» **Materiał**:
┄┄┄┄┄┄┄┄┄┄┄┄┄┄┄┄┄┄┄┄

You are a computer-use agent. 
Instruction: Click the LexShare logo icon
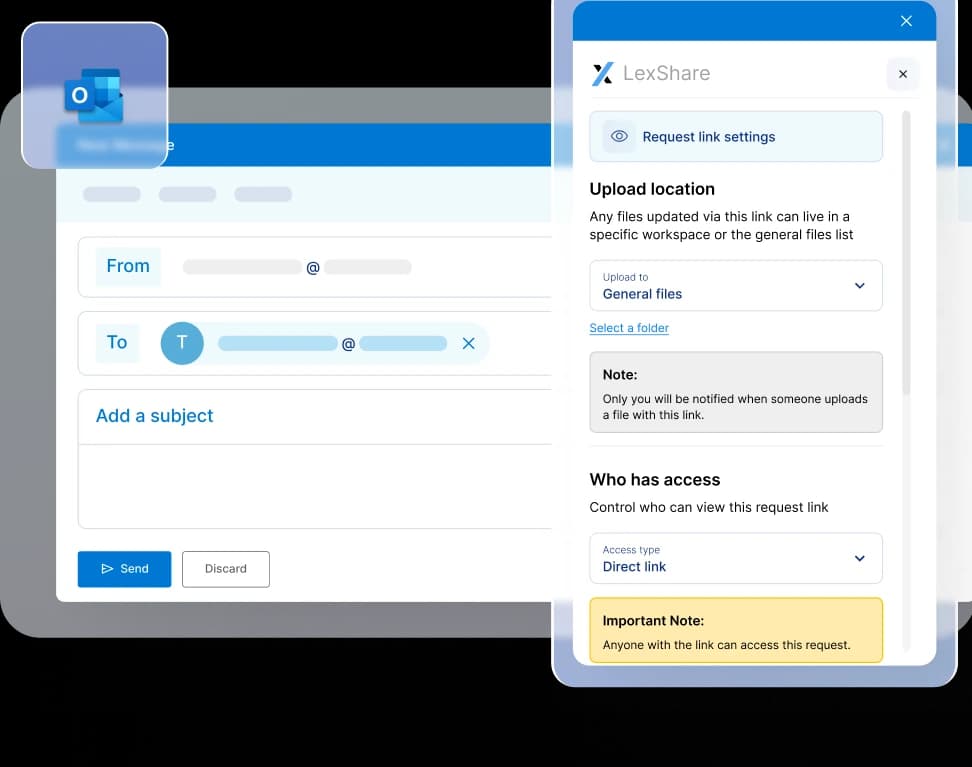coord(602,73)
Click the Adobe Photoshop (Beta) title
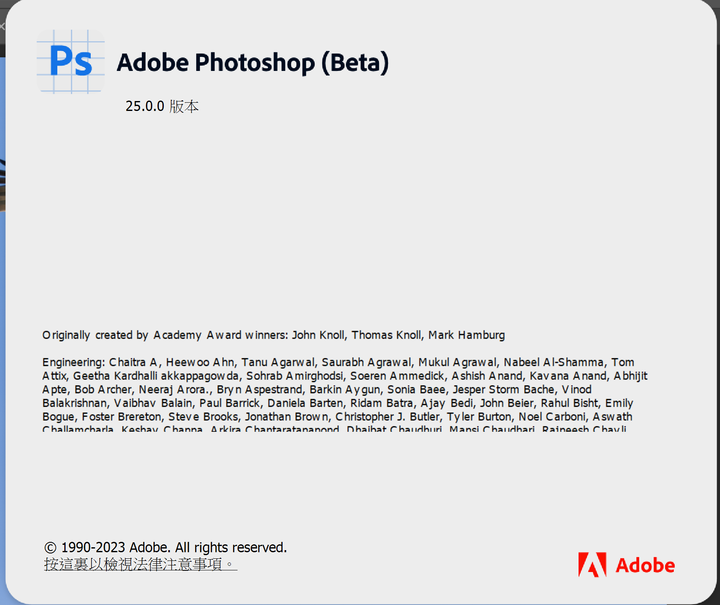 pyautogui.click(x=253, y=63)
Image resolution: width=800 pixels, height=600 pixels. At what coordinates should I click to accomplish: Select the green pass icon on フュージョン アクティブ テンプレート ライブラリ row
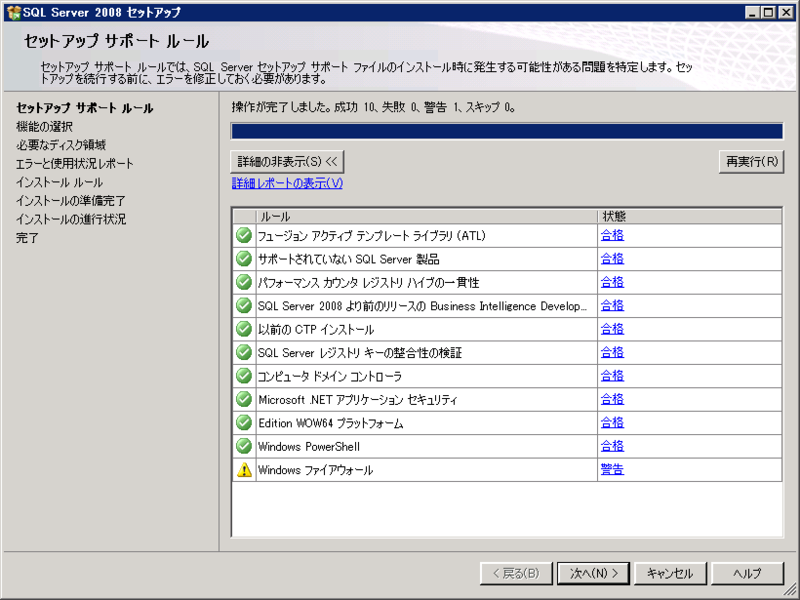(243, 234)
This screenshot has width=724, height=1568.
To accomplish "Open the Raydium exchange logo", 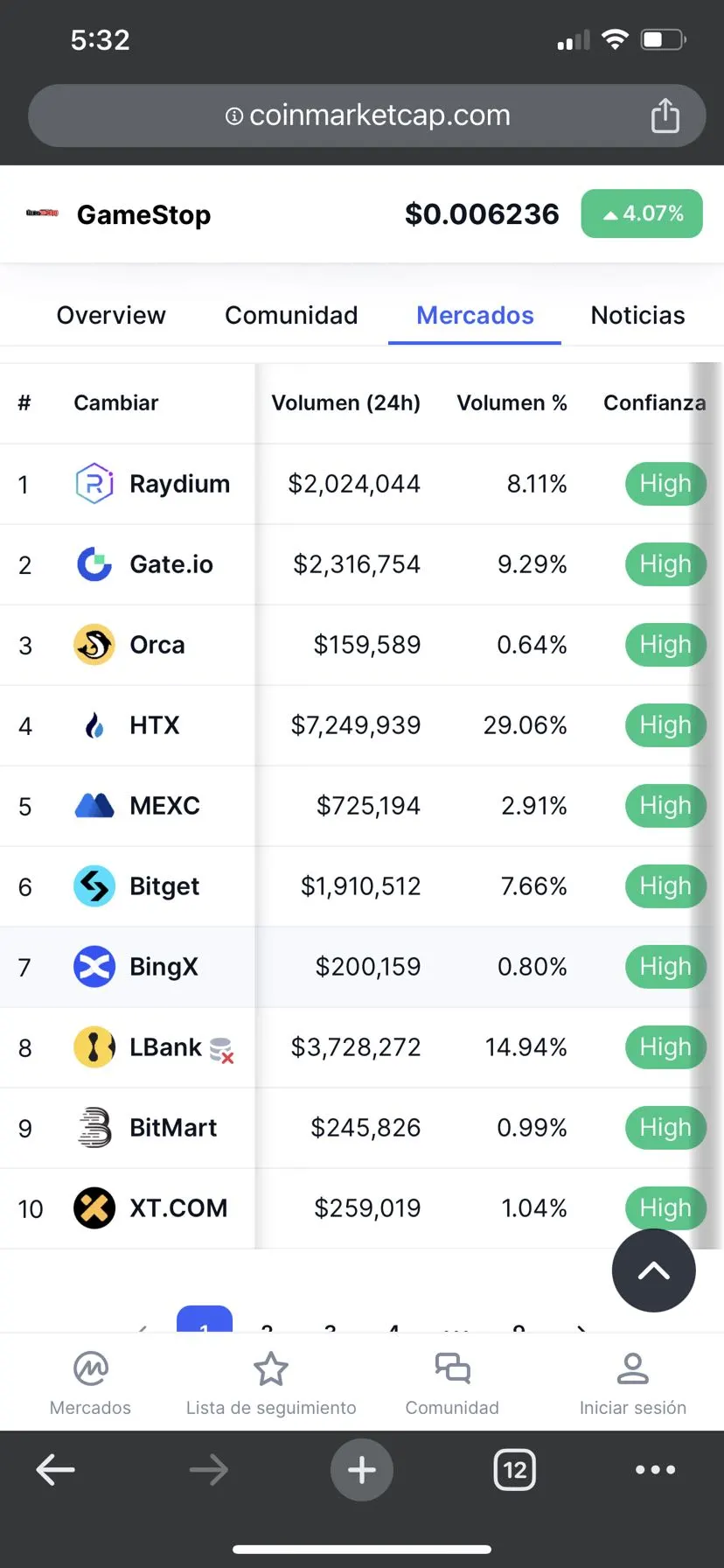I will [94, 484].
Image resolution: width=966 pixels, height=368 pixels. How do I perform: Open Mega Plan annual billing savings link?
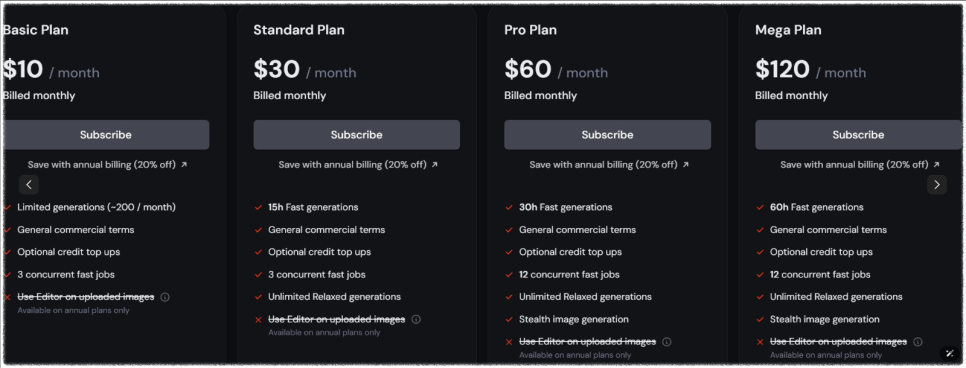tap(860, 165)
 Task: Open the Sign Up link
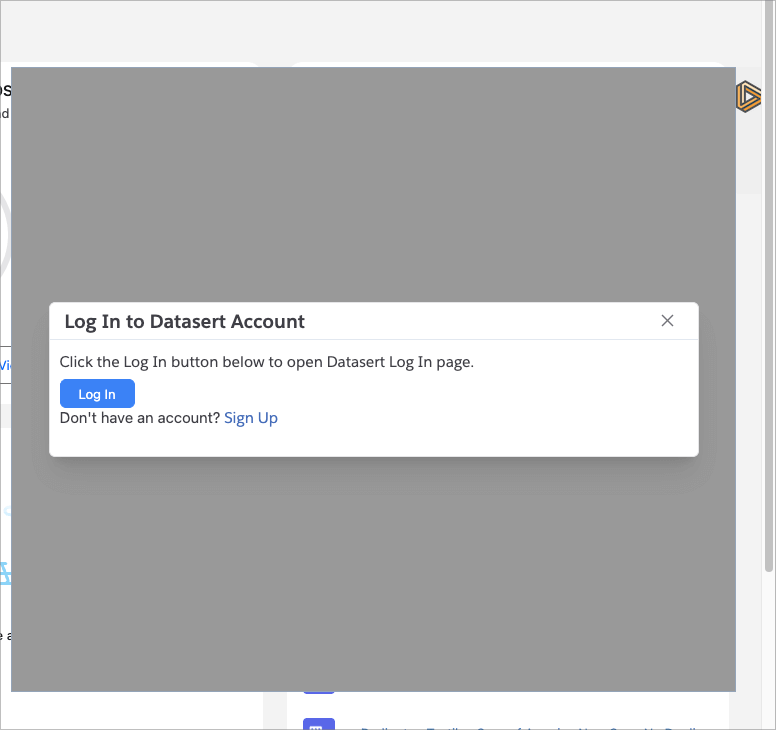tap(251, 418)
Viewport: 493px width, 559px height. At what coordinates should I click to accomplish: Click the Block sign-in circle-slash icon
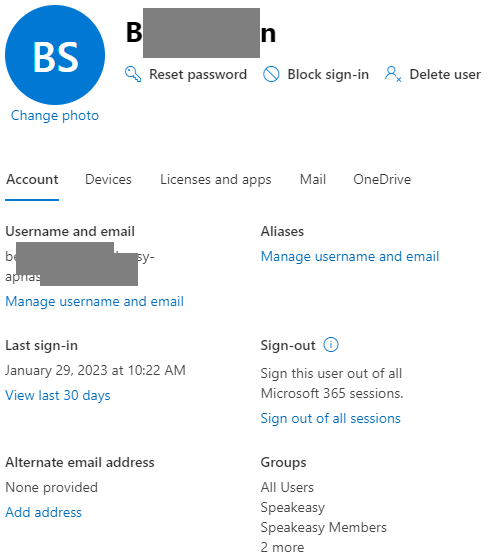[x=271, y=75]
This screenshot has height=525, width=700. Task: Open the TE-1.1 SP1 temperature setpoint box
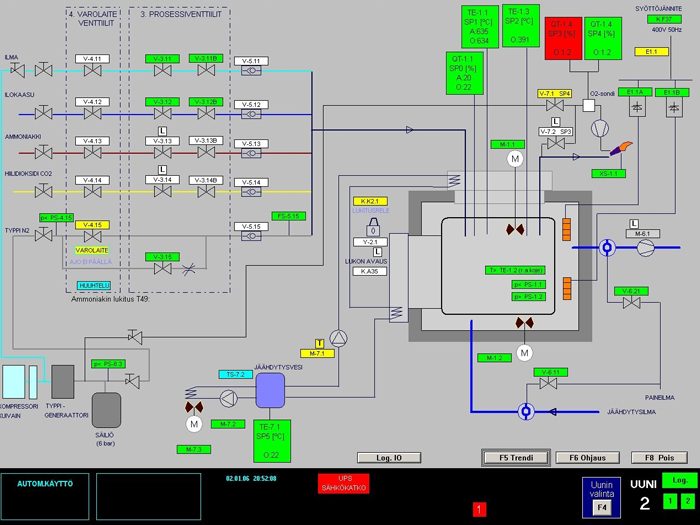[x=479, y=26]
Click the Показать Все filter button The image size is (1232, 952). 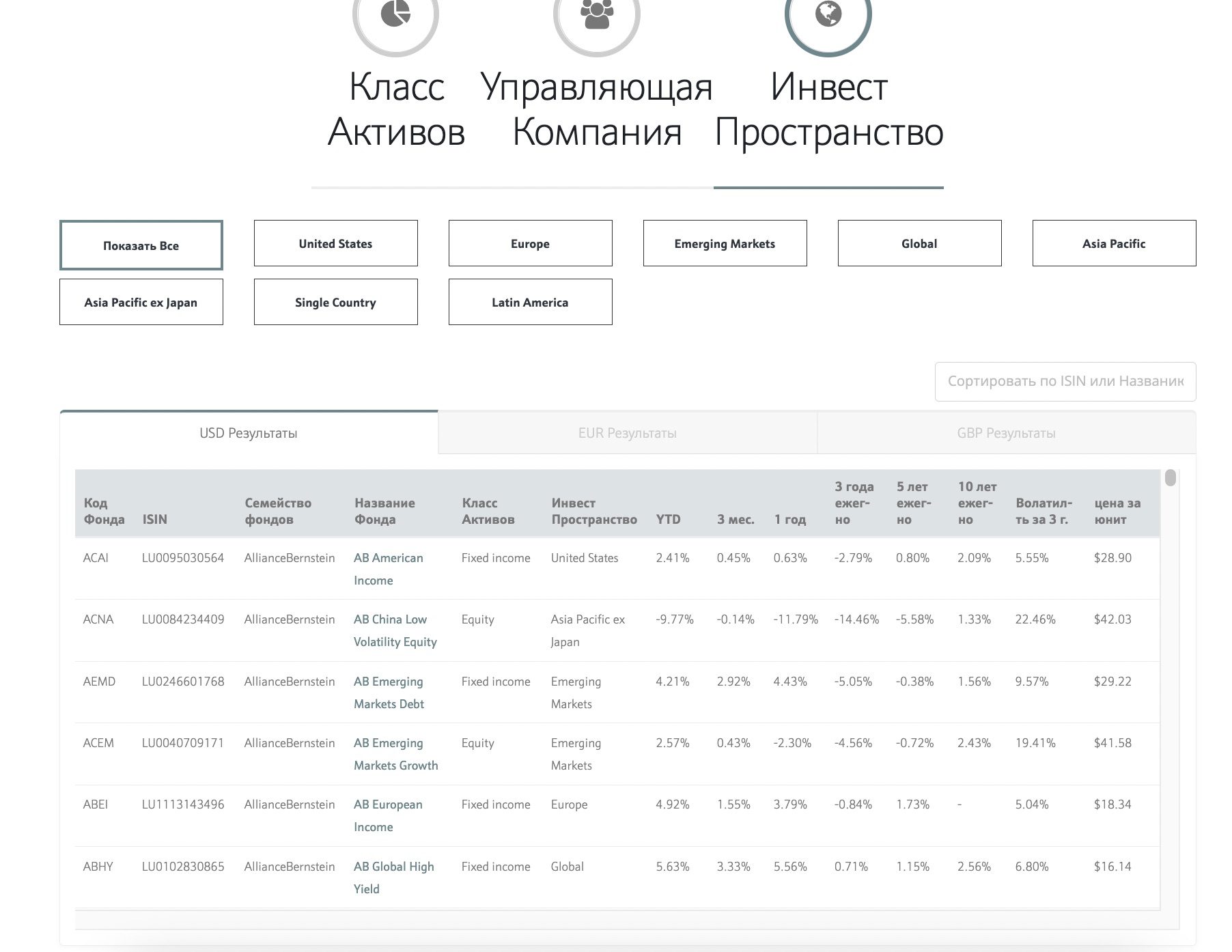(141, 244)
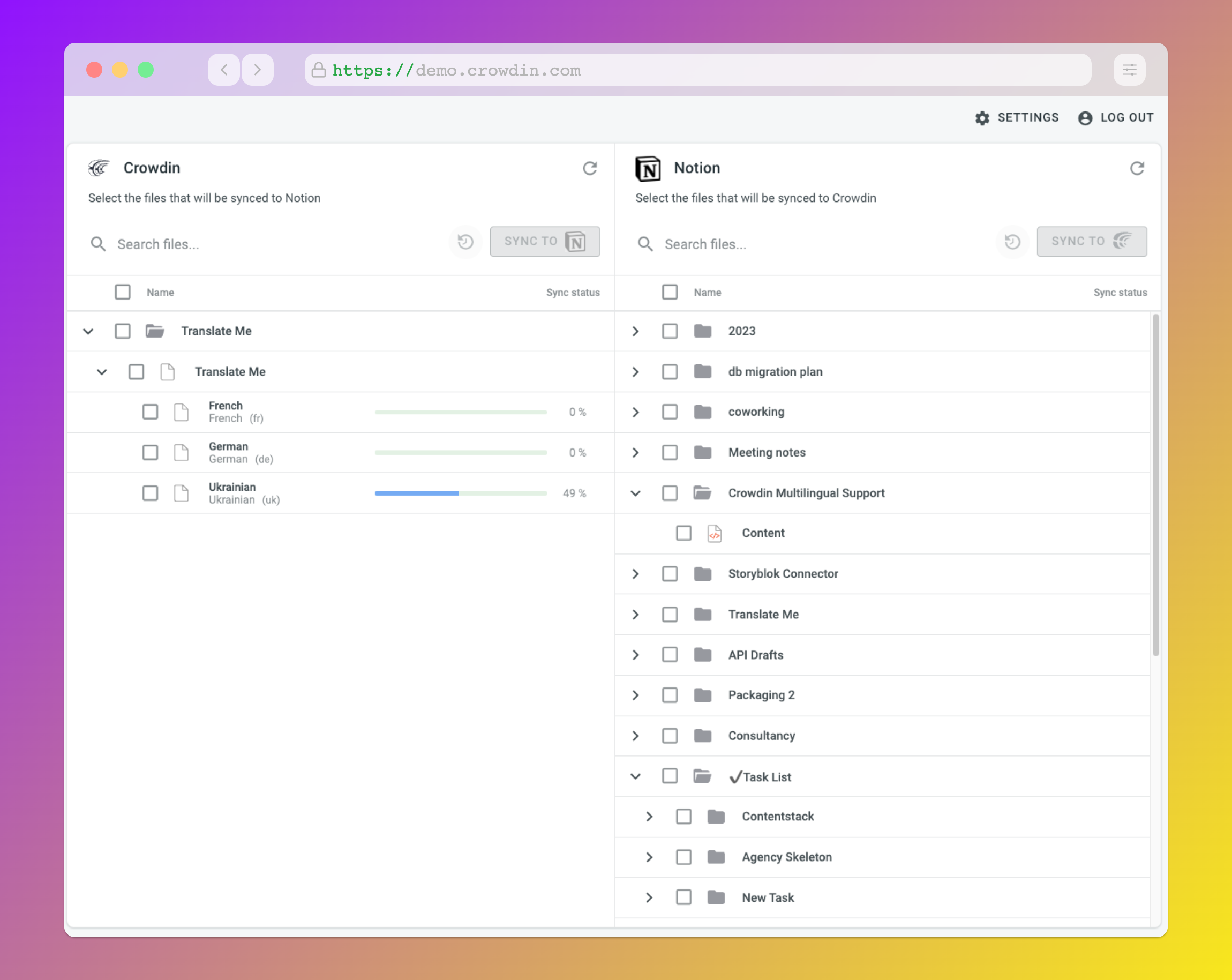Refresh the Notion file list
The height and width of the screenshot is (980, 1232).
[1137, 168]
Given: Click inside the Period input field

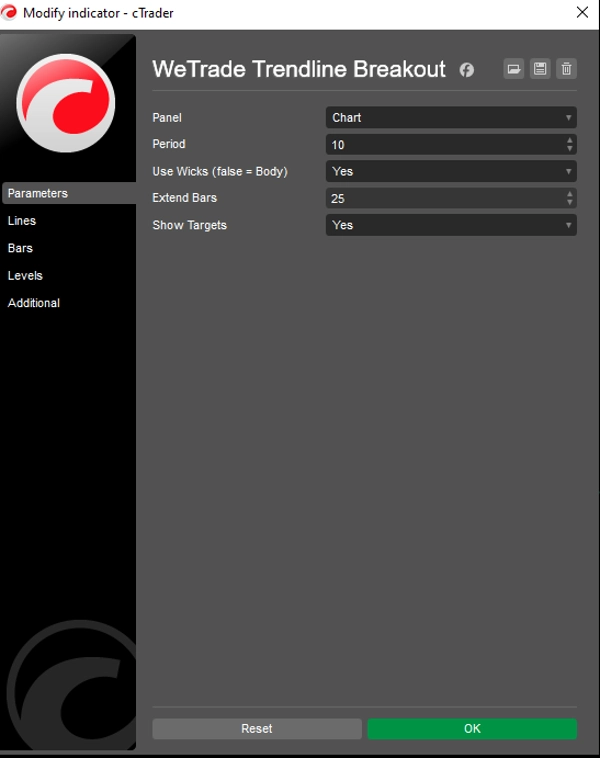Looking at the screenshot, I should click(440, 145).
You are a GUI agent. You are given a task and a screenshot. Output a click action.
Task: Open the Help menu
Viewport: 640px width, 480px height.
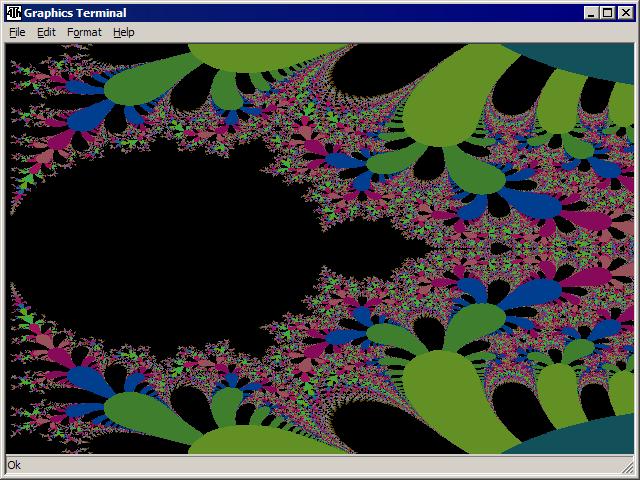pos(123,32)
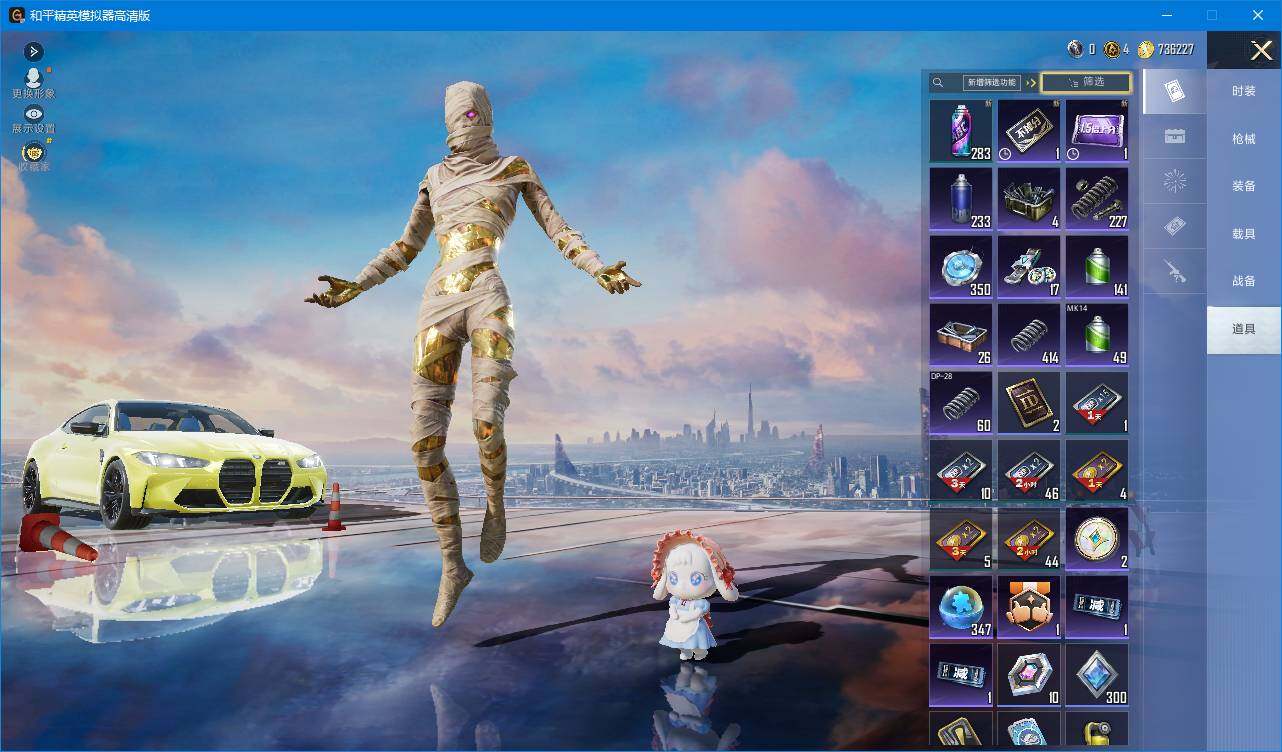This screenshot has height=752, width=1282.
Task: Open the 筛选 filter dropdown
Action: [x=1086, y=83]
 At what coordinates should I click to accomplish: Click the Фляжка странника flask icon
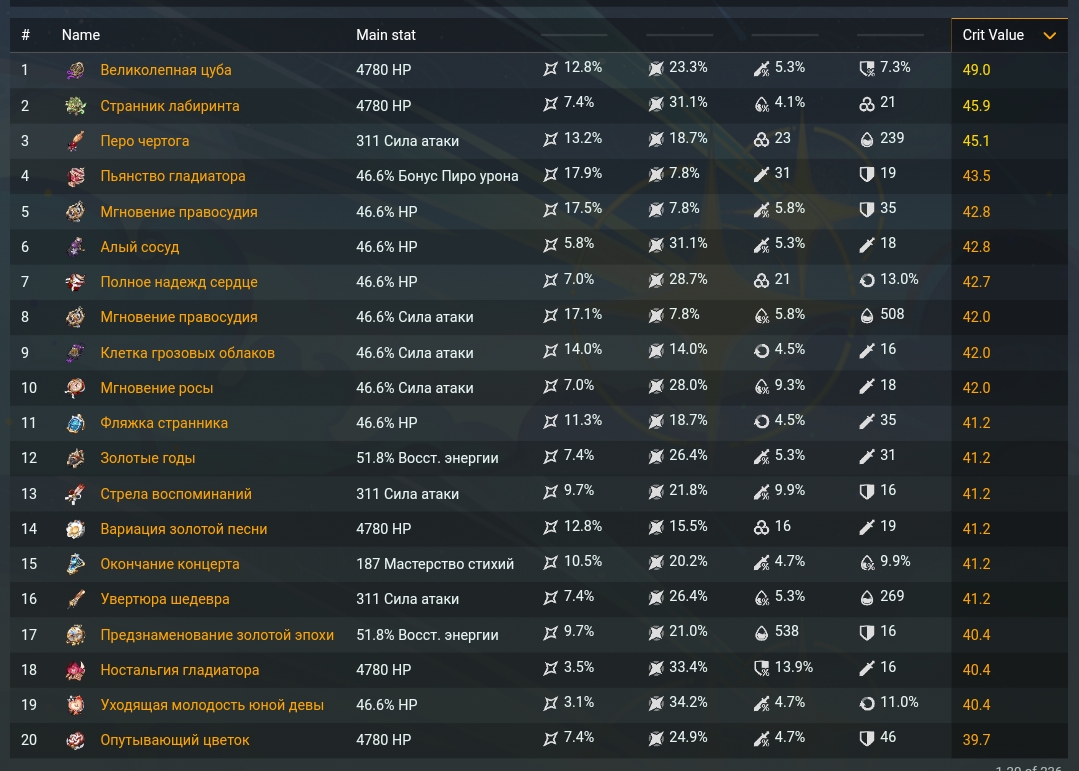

┄┄┄┄┄┄┄┄┄┄┄┄┄┄┄┄┄┄┄┄

» **Do wykonania**: Przepisz dokładnie wiersze materiału od wiersza zawierającego „Given: Click inside the Period input field” aż do samego końca materiału, włącznie z oboma krańcami. Obrazy pomiń w odpowiedzi.

» **Wynik zadania**:
Given: Click inside the Period input field

Looking at the screenshot, I should click(440, 145).
You are a GUI agent. You are given a task and a screenshot. Output a click action.
Task: Open the Help menu
Viewport: 640px width, 480px height.
pos(123,32)
This screenshot has height=752, width=1282.
Task: Open the 筛选 filter dropdown
Action: [x=1086, y=83]
 At what coordinates should I click to accomplish: Click the Фляжка странника flask icon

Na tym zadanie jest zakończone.